Defining Scheduling Rules

Use scheduling rules to alert the system to any constraints it must follow when building your master schedule. For example, a teacher might be part-time and only available certain periods. Or, you might want a student to enroll in two specific courses during the same schedule term.

Note: Although you can create an unlimited number of each scheduling rule, be aware that these rules constrict the options Aspen has to place students in the courses they request.

Rules are course-based, not section-based.

There are two ways to define scheduling rules:

To define scheduling rules:

  1. Log on to the School view.
  2. Do one of the following:
    • Click the Schedule tab. Then, click the Rules side-tab.
    • Change to the Build view. Then, click the Rules tab.
    • The list of rules appears.

  1. Use the following table to determine the type of rule you want to define:
  2. Note: Any scheduling rules you define apply to the flat version of your schedule. For example, the rule that schedules classes consecutively in a flat schedule may not schedule them consecutively in the rotated schedule.

  1. Scheduling rule

    Description Example

    Bell – Course Restrictions

    If your school operates with more than one bell schedule, identify the courses you want to assign to a specific bell schedule.

    If fifth grade students take courses tied to the fifth grade bell schedule, assign all fifth grade courses to that bell schedule.

    Bell – Room Restrictions

    If your school operates with more than one bell schedule, identify the rooms you want to assign to a specific bell schedule.

* DO THIS
Write out the scheduling rules text above word for word, from start to finish.

* DATA SECTION
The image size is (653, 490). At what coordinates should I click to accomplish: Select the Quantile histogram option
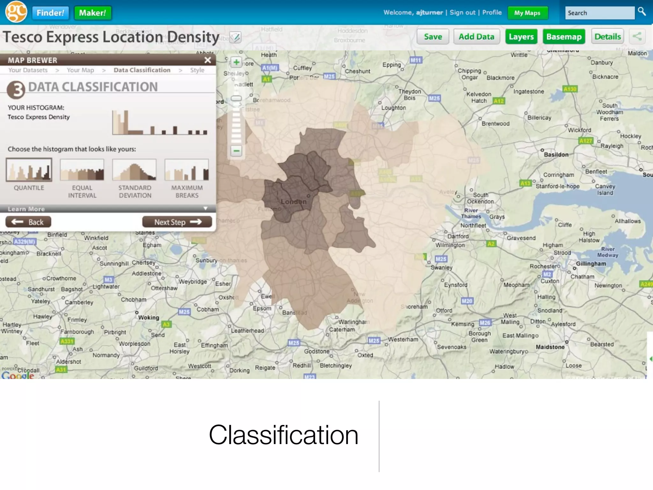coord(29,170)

--

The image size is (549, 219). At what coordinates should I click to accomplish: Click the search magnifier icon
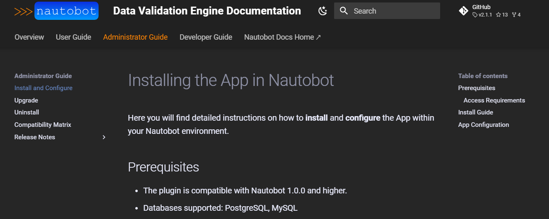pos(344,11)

* CORRECT RESULT
Defining Scheduling Rules

Use scheduling rules to alert the system to any constraints it must follow when building your master schedule. For example, a teacher might be part-time and only available certain periods. Or, you might want a student to enroll in two specific courses during the same schedule term.

Note: Although you can create an unlimited number of each scheduling rule, be aware that these rules constrict the options Aspen has to place students in the courses they request.

Rules are course-based, not section-based.

There are two ways to define scheduling rules:

To define scheduling rules:

  1. Log on to the School view.
  2. Do one of the following:
    • Click the Schedule tab. Then, click the Rules side-tab.
    • Change to the Build view. Then, click the Rules tab.
    • The list of rules appears.

  1. Use the following table to determine the type of rule you want to define:
  2. Note: Any scheduling rules you define apply to the flat version of your schedule. For example, the rule that schedules classes consecutively in a flat schedule may not schedule them consecutively in the rotated schedule.

  1. Scheduling rule

    Description Example

    Bell – Course Restrictions

    If your school operates with more than one bell schedule, identify the courses you want to assign to a specific bell schedule.

    If fifth grade students take courses tied to the fifth grade bell schedule, assign all fifth grade courses to that bell schedule.

    Bell – Room Restrictions

    If your school operates with more than one bell schedule, identify the rooms you want to assign to a specific bell schedule.